▸ CHALLENGES:
[A] Reproduce the chat-log blog post between "me: when i write, angels" and "in hushed tones!!", inclusive, substituting "gift" for "talent" wherever it appears.
[B] Extend the chat-log blog post, picking up right after its final line.

━━ READING PASSAGE

Wednesday, August 8, 2018

Never forget this

(I had a lot of scruples posting these very personal things here but they serve a lesson: NOT TO TRUST A WOMAN AT FIRST SIGHT. This woman played me like a football because I was a fool. I am posting this as a reminder so that I don't repeat that mistake again with another woman)

15th November, 2007

me: when i write, angels come out of heaven to read them
2:16 PM But the effort I put is tremendous
Jackal Mami: :))
 me: I have cry, laugh,, and feel the whole thing
 Jackal Mami: one angel will sit on your lap and will read it
 me: first read what I gave u
Jackal Mami: with you
  :(
 me: and u will see my talent
 Jackal mami: i have seen your talent
2:17 PM i dont question it
 me: after that u speak to me in hushed tones!!

━━━━
━━ PROVIDED MATERIAL

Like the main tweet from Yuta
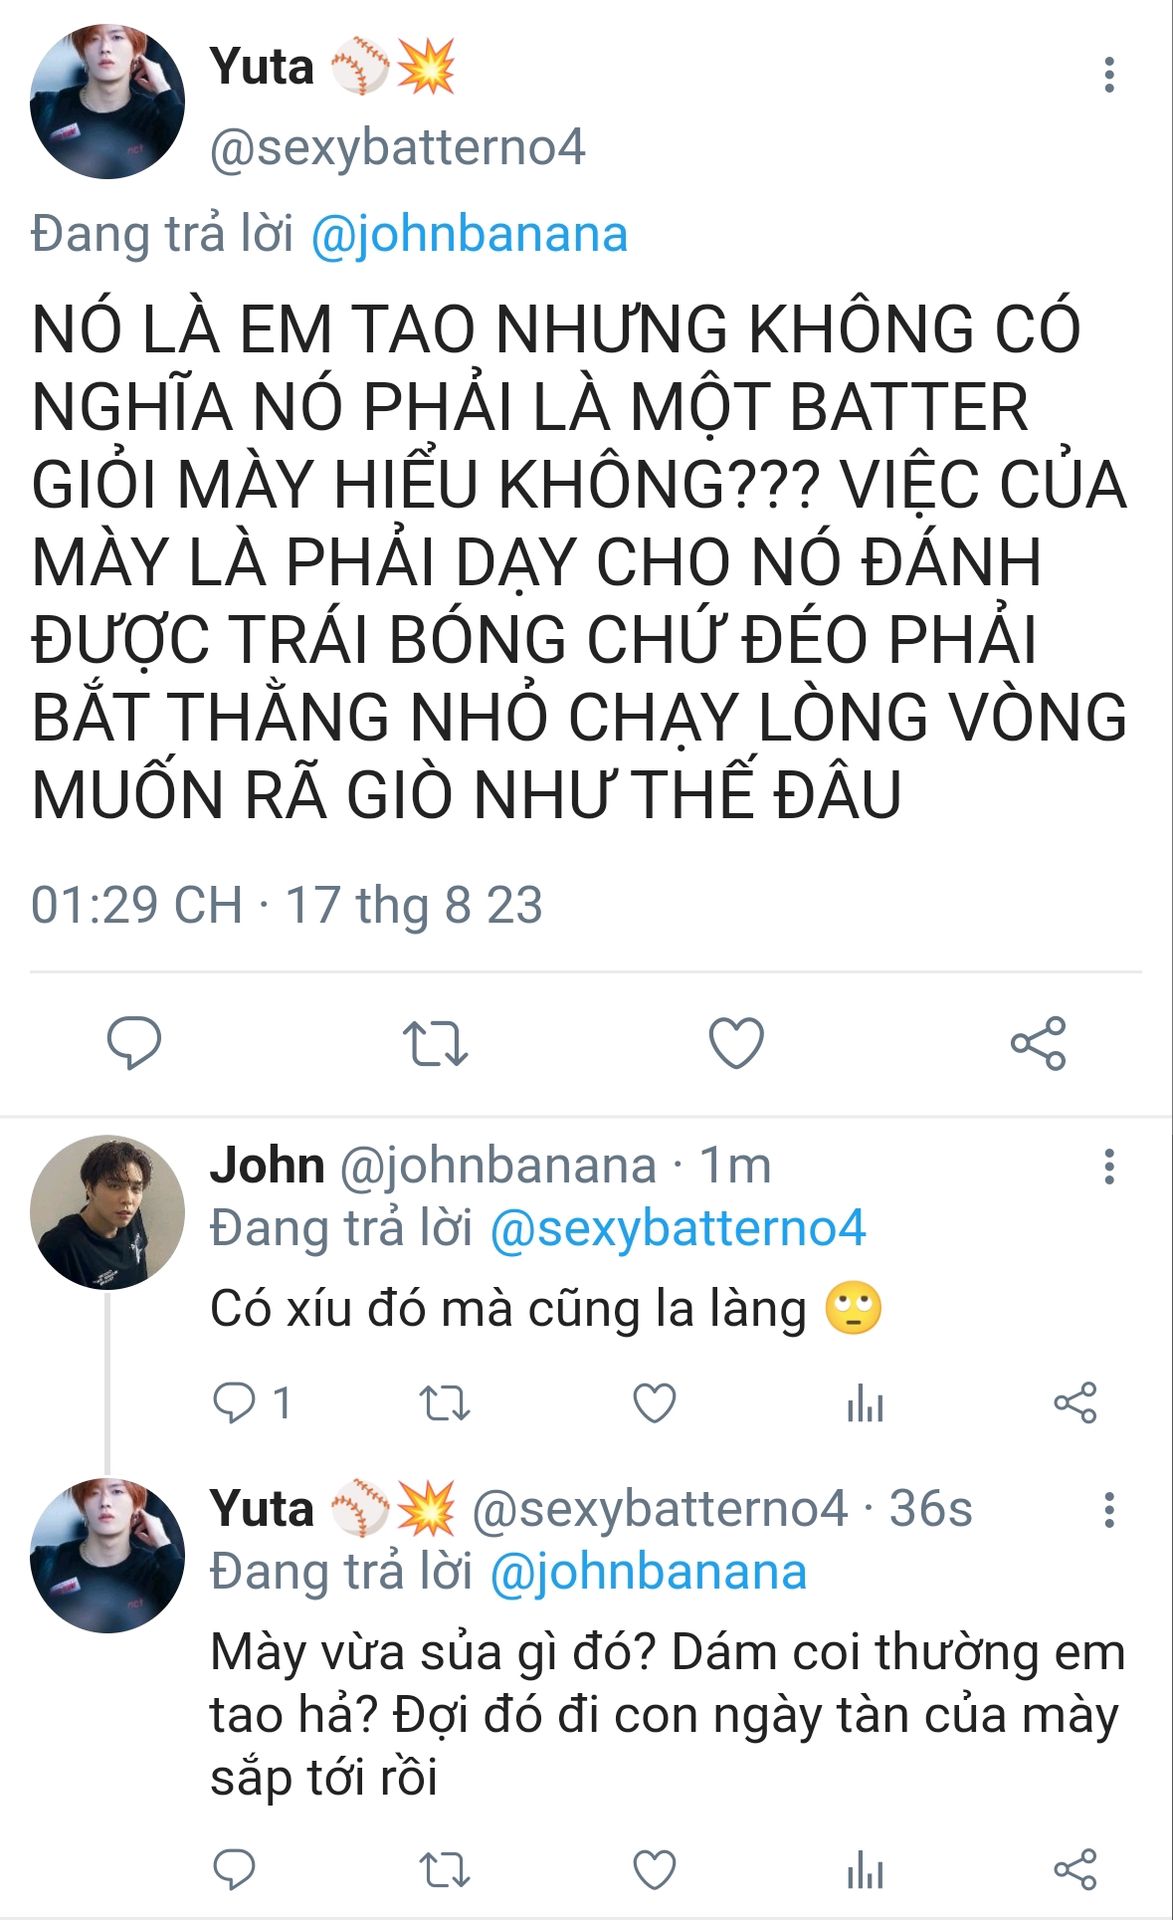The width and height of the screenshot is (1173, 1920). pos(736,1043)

━━━━
━━ PROVIDED MATERIAL

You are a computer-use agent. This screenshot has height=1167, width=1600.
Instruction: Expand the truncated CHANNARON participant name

━━━━

▸ RESPONSES PER TASK:
[A]
me: when i write, angels come out of heaven to read them
2:16 PM But the effort I put is tremendous
Jackal Mami: :))
 me: I have cry, laugh,, and feel the whole thing
 Jackal Mami: one angel will sit on your lap and will read it
 me: first read what I gave u
Jackal Mami: with you
  :(
 me: and u will see my gift
 Jackal mami: i have seen your gift
2:17 PM i dont question it
 me: after that u speak to me in hushed tones!!

[B]
 Jackal Mami: why should I
 me: respect will increase
Jackal Mami: you will still be a freind, heart and soul even if you acheive hieghts
  and the same applies to me
2:18 PM me: correct
 Jackal Mami: that respect will always be there, you achevie it or not
Jackal Mami: meet real ppl, do a research on issue and then write
2:05 PM me: okay memsahib
  I will do as per ur wishes
 Jackal Mami: i will help you on the issues concerning to social change
 me: ur my soul, isn't it
 Jackal Mami: there are many
  i want you to be famous writer one day
 me: I just want to be your best frined
2:06 PM that's all
 Jackal Mami: but with a sensitive heart
  which you laready have but needs an expression in your writing
 me: okay then I want to remain ur best friend
 Jackal Mami: that you are
  its given
 me: at all times
Jackal Mami: i dont seee you as competitor but just an extension
 me: god
  I see u as my soul
 Jackal Mami: we both are extension to each other
 me: and u see me as an extension
2:11 PM Jackal Mami: thats how love brings us together
 me: I am already in tears
  how could u
 Jackal Mami: forget the MCP and think it from love
  arrey
  dont you see me as your extension???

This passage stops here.